Tuesday, September 2, 2008

Pain

The bloating/Ascites is as bad now as it ever was. Yesterday I spend the whole day horizontal mostly, because it is more comfortable that way. Today seems much the same so far. I will try to make this post brief, s oI can go lay down again. So, sorry to those who have emailed me and I have no written back.

My GP is trying to organize a pain pump for me, basically morphine on tap. I'm not sure if I want it because it will mean being tethered to a device. The plus is, I suppose, that it is one less goddamn pill for my failing liver to try convert into my bloodstream. Also it allows the pain control to be faster and more efficient.

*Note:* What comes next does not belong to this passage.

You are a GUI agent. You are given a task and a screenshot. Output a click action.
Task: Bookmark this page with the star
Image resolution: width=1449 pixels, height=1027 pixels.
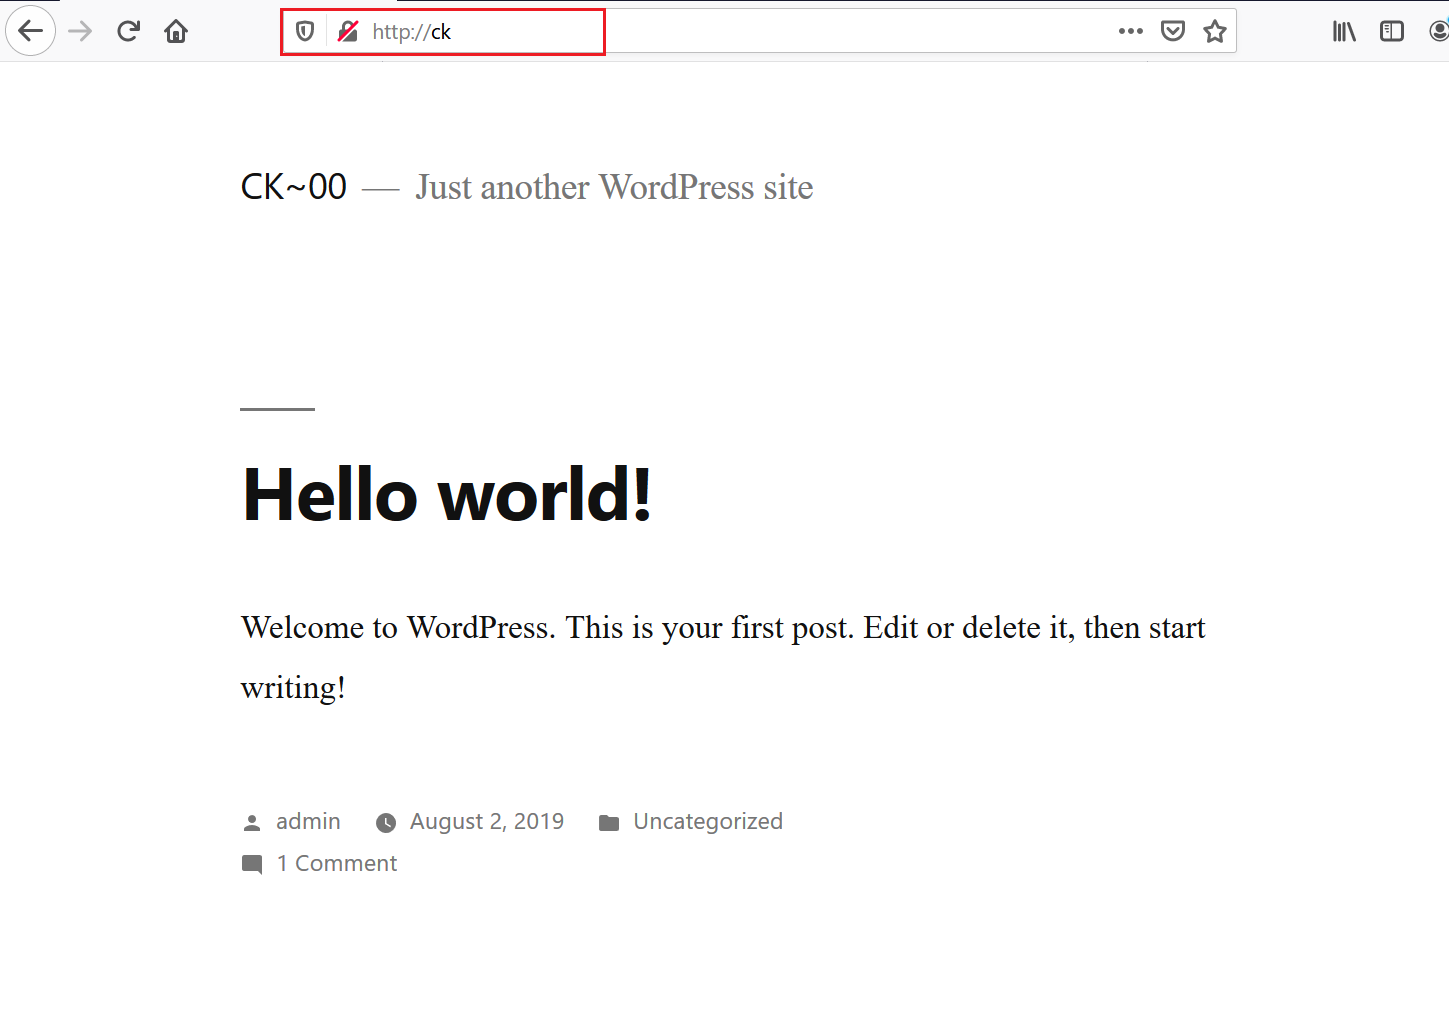coord(1215,31)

My whole sense of taste is gone. Everything that even has a touch of salt in it seems way too salty to handle eating. Really nothing tastes as it should anymore. I get cravings for food, and then when i try them that always disappoint. I am hungry and thirsty at times, but as soon as I eat or drink my bloating gets that much more painful which pushes a strong negative feedback not to consume anything at all. On Sunday, I was not too bad, although I didn't eat much all day until dinner. Yesterday was terrible.

I feel I am in a small sailing boat in the ocean, with the mast broken, with storms and waves tossing me about in the dark. I have no idea if I will die this week or in 5 months, or even that tiny hope that I will recover (If the Tarceva is doing anything useful). This limbo and not knowing is hard. It wears me down.

I am signing up for Expected Death in the Home (EDITH) - staying at home is my strong preference. After that there is a palliative hospital called Parkwood which I would prefer over being in the actual hospital. Staying in the hospital has become torture for me - I will fight as much as I can to avoid it.

Sorry that this post has been depressing. I am going to lay down now.